Because overhype has been the death of many a fine comedy, do not think that 21 Jump Street will render you colostomy bag-bound, having burst your bladder in Gallagherian fashion. Indeed, the trappings are still lame. Schmidt (Jonah Hill), the nerdy smart one, and Jenko (Channing Tatum) the ab-tastic dense one, reunite in the police academy after having been quasi-adversaries in high school. Because Schmidt is allergic to physical activity and Jenko is allergic to thinking, the duo buddy-up to get through training, only to discover they make trainwreck-alicious cops.
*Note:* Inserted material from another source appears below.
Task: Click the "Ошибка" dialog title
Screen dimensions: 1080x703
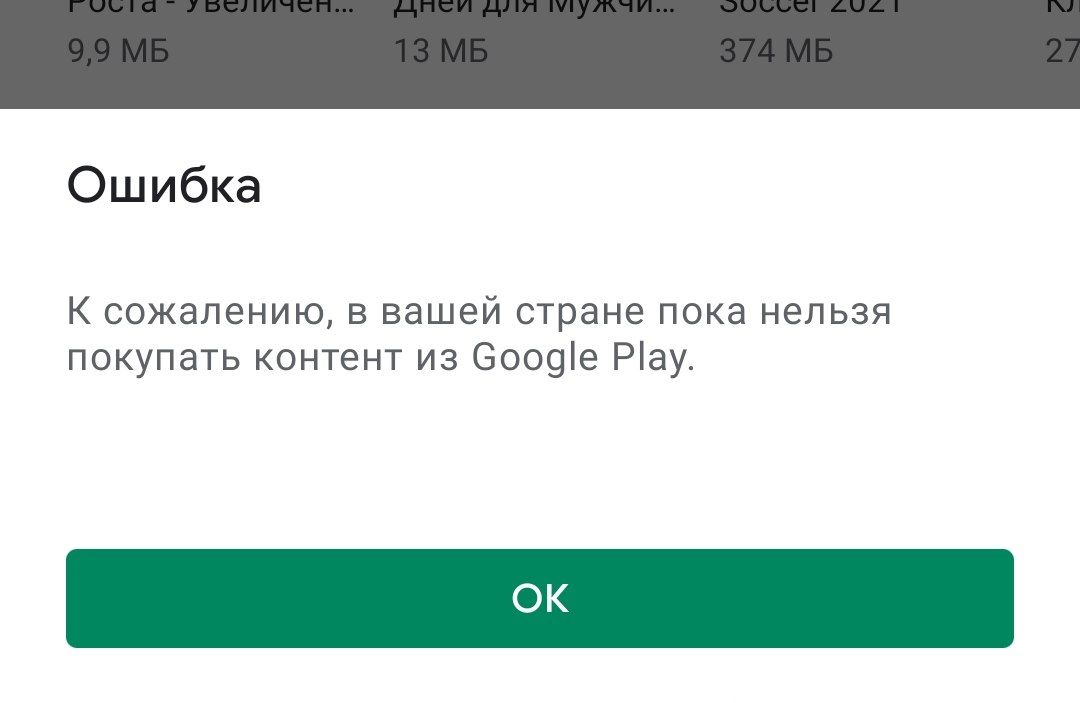Action: coord(164,185)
Because they look so young (they don’t), they get busted down (somewhat promoted) to a totally believable (absolutely ridiculous) special assignment (script gimmick). They must infiltrate a high-school and stop the spread of a new drug, which is sold by a caterpillar-eye-browed student named Eric Molson (Dave Franco). Schmidt and Jenko must ingratiate themselves with a new breed of eco-friendly, Berkley-bound popular kids in order to find their supplier. Oh, and there’s a cute girl named Molly (Brie Larson) that Schmidt likes and a teacher (Ellie Kemper) who wants to ride Channing’s Tatum.
The script, written by Michael Bacall and Hill, is just this side of clever, with a few inspired set pieces and a deliriously enjoyable climax. But the real credit goes to directors Phil Lord and Chris Miller who kept a firm enough grip to keep this from slipping into slapstick-ville but had a light enough touch to tickle the goofy. The tongue-in-cheek winks at action movie cliches butt up against Hill doing what he does best and Tatum showing he’s somewhat capable of doing more than glowering and smoldering.
But the most surprising thing about 21 Jump Street is its affirmation of a truth not often embraced in high-school movies: high-school sucks…a lot. The film is unafraid to posit the theory that the time when your personality is half-formed and romance feels like life and death is the absolute friggin’ worst. The average-at-best bromance at the center has been praised for its sweetness, but the savage take on the teenage years is the most delicious.
The funniest joke may involve mutual manual vomit stimulation but the fact remains that 21 Jump Street has more going on under the hood than it has any right to have. Again, this isn’t to say it will redefine hilarity in your personal dictionary but it is inexplicably entertaining and doggone enjoyable. If only all remakes and reboots were this amiably innocuous.